● ACTIVITY
Nothing but a number should be given: how many lines in the listing contain the word "will".

● ENTRIES SHOWN
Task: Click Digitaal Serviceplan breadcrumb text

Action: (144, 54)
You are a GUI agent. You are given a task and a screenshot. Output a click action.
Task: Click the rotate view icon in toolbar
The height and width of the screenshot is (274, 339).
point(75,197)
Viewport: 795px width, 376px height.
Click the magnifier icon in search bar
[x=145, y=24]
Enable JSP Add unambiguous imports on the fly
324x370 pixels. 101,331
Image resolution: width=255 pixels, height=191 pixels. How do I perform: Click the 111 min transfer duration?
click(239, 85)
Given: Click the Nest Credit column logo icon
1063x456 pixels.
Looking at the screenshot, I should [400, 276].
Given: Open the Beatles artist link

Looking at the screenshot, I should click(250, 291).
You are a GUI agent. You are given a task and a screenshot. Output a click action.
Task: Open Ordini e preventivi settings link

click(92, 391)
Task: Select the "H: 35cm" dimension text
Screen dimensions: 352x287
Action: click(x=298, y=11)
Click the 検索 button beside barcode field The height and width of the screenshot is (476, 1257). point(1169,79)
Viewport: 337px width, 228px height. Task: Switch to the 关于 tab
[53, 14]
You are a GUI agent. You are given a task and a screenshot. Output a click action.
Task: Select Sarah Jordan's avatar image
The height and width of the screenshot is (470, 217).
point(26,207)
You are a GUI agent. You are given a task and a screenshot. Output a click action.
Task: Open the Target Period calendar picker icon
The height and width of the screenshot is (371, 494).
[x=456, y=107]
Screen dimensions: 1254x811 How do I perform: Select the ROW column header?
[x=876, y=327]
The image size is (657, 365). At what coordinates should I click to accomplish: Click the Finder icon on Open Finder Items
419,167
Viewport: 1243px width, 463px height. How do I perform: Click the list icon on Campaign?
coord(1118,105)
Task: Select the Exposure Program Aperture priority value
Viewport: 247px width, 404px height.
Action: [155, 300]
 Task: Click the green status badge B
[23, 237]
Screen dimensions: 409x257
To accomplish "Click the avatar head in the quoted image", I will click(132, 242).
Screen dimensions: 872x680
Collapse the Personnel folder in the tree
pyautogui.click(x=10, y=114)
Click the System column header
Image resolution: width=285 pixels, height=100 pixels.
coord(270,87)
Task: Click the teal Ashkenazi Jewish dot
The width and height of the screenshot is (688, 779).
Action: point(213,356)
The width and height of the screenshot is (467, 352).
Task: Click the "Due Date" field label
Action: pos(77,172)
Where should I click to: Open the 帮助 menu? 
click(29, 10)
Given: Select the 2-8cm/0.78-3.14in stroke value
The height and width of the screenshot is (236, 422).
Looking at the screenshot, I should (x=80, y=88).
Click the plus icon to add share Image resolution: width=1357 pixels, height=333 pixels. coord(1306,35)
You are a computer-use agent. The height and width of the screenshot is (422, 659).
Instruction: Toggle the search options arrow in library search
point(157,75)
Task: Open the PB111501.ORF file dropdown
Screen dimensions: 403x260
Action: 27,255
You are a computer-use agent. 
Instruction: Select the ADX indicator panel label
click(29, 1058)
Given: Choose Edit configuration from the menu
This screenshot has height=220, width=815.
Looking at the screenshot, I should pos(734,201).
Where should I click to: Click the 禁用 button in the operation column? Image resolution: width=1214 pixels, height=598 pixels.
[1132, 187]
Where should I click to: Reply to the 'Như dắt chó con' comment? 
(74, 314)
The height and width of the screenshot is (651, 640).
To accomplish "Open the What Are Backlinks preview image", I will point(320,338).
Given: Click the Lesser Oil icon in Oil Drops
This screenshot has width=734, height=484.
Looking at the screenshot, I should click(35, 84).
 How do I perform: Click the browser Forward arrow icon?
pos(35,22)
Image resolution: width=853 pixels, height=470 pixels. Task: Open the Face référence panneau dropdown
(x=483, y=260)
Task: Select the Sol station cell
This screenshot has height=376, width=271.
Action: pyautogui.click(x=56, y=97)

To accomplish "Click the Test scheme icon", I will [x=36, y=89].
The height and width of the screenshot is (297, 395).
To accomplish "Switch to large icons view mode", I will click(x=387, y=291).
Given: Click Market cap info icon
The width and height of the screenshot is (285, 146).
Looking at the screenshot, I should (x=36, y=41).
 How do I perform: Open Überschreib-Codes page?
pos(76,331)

● WRITTEN REPLY
4